The book is predicated on a neat idea: let's write our own version of git and base our implementation on observing git, logging system calls and (where we must) reading the source code. We call it Jit and it's written in Ruby.

gem install jit

2. Getting to know git

What's the bare minimum needed to commit something?

https://git-scm.com/docs/git-reflog

.git/HEAD contains a reference to the current commit.

# cat .git/HEAD
ref: refs/heads/main

Git shortenings:

  • reflog - reference log
  • symref - symbolic reference

πŸ’‘ Ah, .git/info/exclude is presented as a possible alternative to .gitignore.
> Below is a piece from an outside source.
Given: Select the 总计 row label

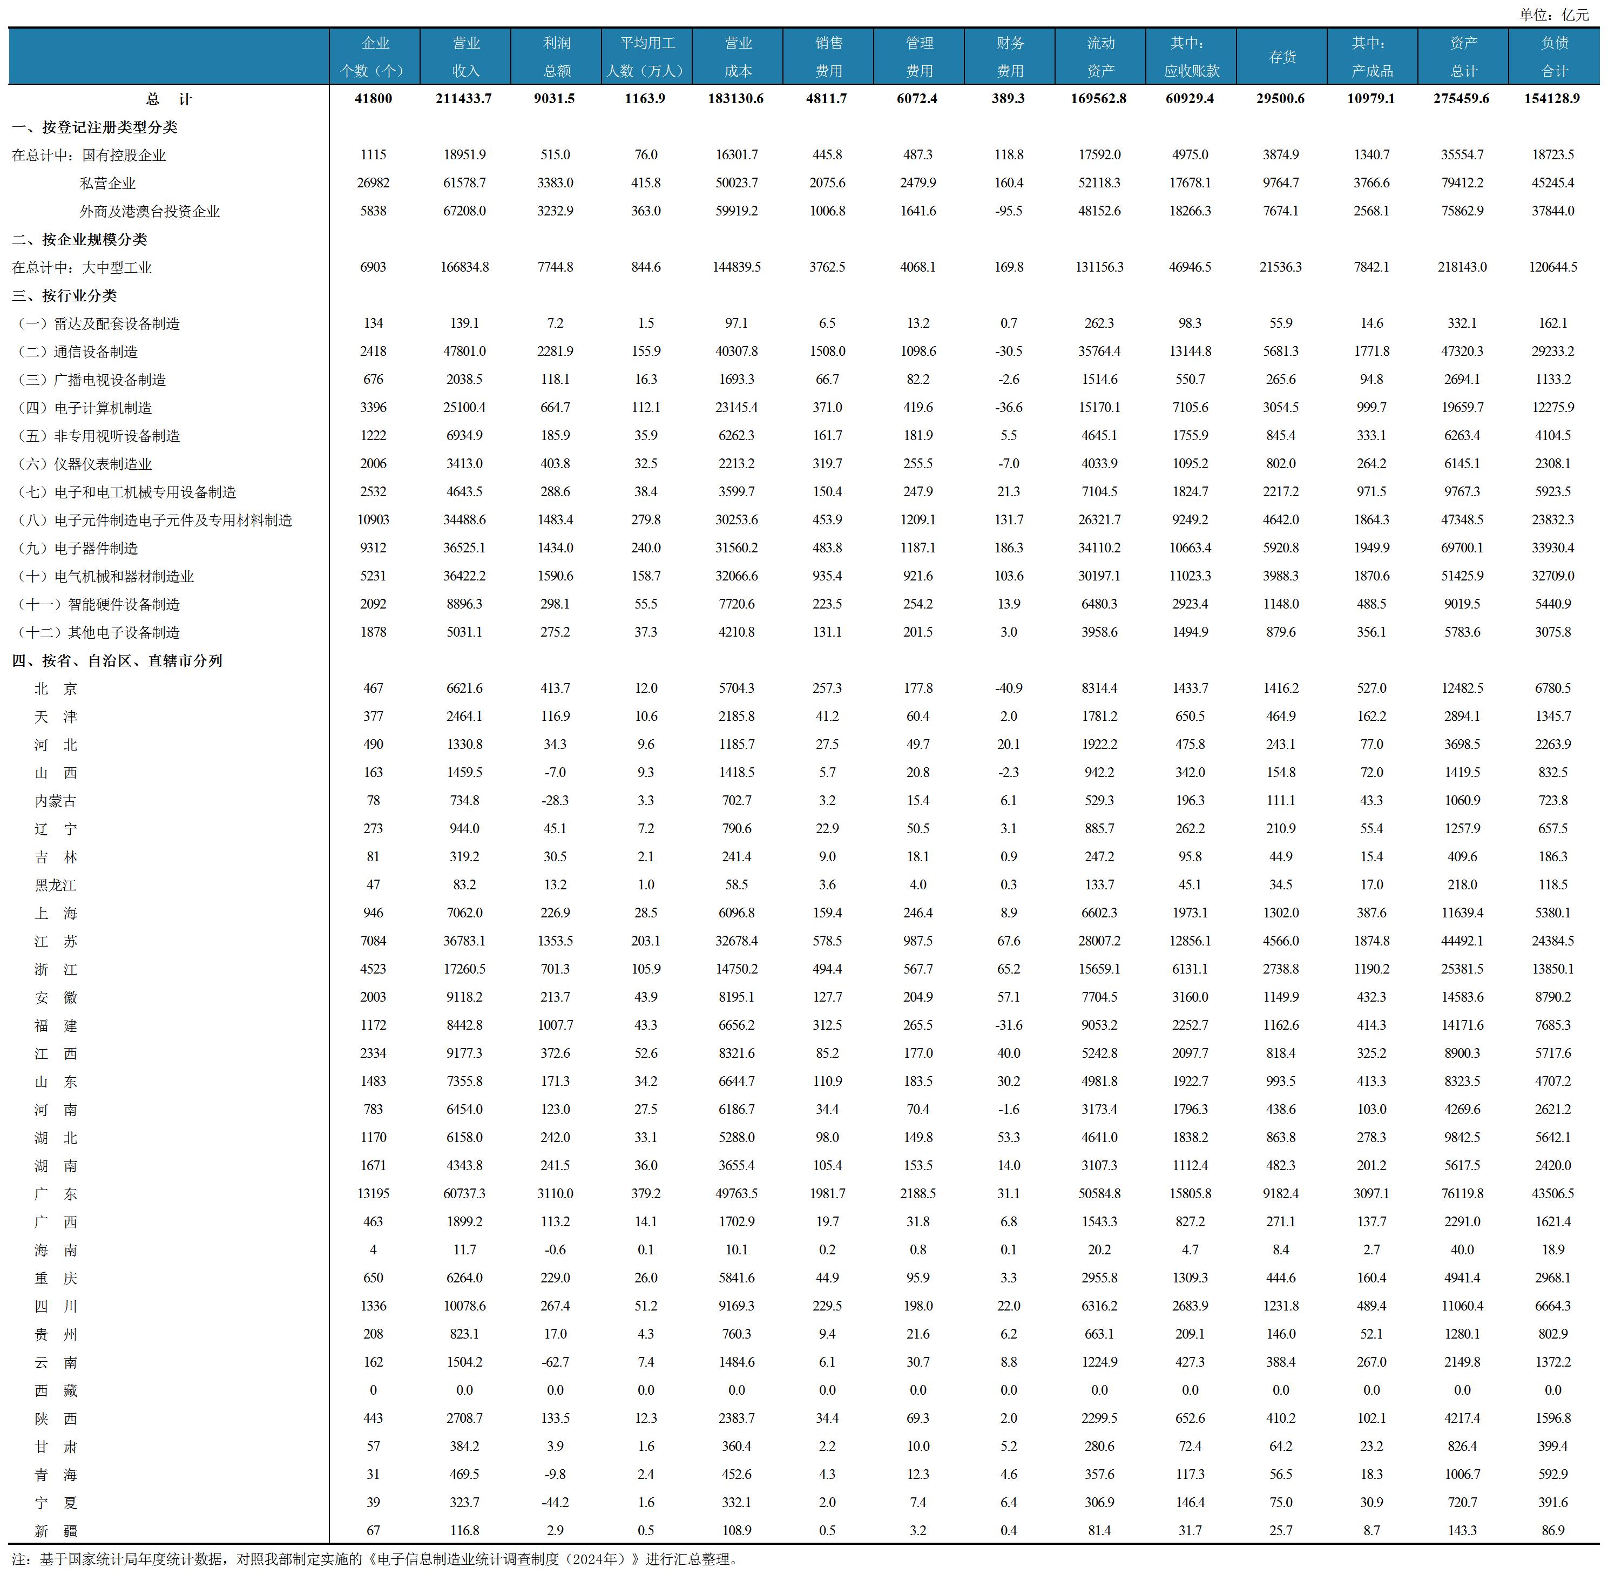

While .gitignore is part of the source tree, the contents of .git/info/exclude are local to that copy of the repository.

On to more good stuff .git/objects:

When an object is first added to the database, it's stored in its own file as a loose object. On certain events, files are assembled into a pack. The index files describe where to find a particular item in a pack. This can be triggered with git gc.

TL;DR

Do:

git init
tree .

Inspect the contents.

A simple commit

A root commit is a commit with no parents. A ref can point to a commit (like HEAD) or a branch...for example. That's not an exhaustive list. The reflog command uses .git/logs. Ah, the conten of .git/refs/heads/main will tell us which commit is at the tip of the main branch.